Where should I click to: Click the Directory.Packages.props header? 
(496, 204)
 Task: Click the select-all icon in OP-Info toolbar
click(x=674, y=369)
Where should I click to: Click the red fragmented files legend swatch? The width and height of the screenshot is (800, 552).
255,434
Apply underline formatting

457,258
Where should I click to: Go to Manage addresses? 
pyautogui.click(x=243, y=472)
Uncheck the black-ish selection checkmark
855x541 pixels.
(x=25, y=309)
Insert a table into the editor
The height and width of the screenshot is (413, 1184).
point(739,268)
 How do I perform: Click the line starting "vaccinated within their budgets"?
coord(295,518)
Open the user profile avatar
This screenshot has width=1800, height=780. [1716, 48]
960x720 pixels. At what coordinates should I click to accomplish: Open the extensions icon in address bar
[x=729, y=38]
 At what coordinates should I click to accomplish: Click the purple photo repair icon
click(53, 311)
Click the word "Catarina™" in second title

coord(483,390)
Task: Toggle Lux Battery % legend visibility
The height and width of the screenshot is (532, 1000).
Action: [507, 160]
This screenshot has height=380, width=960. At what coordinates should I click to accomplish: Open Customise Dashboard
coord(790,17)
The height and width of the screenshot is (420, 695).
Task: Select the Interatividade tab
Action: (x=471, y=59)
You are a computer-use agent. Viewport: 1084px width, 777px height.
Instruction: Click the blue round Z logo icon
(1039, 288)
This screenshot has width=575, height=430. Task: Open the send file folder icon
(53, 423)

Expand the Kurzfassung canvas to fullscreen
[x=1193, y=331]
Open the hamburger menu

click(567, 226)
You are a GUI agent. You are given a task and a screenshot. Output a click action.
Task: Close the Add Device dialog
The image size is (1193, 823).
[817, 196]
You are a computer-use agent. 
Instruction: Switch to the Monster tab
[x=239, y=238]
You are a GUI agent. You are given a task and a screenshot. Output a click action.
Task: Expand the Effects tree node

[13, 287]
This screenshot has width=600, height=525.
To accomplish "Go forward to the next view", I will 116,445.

.....

◆ WORK REQUEST
Take the records shown above and output them again exactly.

◆ ANSWER SECTION
Where should I click to: Click the Directory.Packages.props header? 
(496, 204)
 Task: Click the select-all icon in OP-Info toolbar
click(x=674, y=369)
Where should I click to: Click the red fragmented files legend swatch? The width and height of the screenshot is (800, 552).
255,434
Apply underline formatting

457,258
Where should I click to: Go to Manage addresses? 
pyautogui.click(x=243, y=472)
Uncheck the black-ish selection checkmark
855x541 pixels.
(x=25, y=309)
Insert a table into the editor
The height and width of the screenshot is (413, 1184).
point(739,268)
 How do I perform: Click the line starting "vaccinated within their budgets"?
coord(295,518)
Open the user profile avatar
This screenshot has width=1800, height=780. [1716, 48]
960x720 pixels. At what coordinates should I click to accomplish: Open the extensions icon in address bar
[x=729, y=38]
 At what coordinates should I click to accomplish: Click the purple photo repair icon
click(53, 311)
Click the word "Catarina™" in second title

coord(483,390)
Task: Toggle Lux Battery % legend visibility
The height and width of the screenshot is (532, 1000).
Action: [507, 160]
This screenshot has height=380, width=960. At what coordinates should I click to accomplish: Open Customise Dashboard
coord(790,17)
The height and width of the screenshot is (420, 695).
Task: Select the Interatividade tab
Action: (x=471, y=59)
You are a computer-use agent. Viewport: 1084px width, 777px height.
Instruction: Click the blue round Z logo icon
(1039, 288)
This screenshot has width=575, height=430. Task: Open the send file folder icon
(53, 423)

Expand the Kurzfassung canvas to fullscreen
[x=1193, y=331]
Open the hamburger menu

click(567, 226)
You are a GUI agent. You are given a task and a screenshot. Output a click action.
Task: Close the Add Device dialog
The image size is (1193, 823).
[817, 196]
You are a computer-use agent. 
Instruction: Switch to the Monster tab
[x=239, y=238]
You are a GUI agent. You are given a task and a screenshot. Output a click action.
Task: Expand the Effects tree node

[13, 287]
This screenshot has width=600, height=525.
To accomplish "Go forward to the next view", I will 116,445.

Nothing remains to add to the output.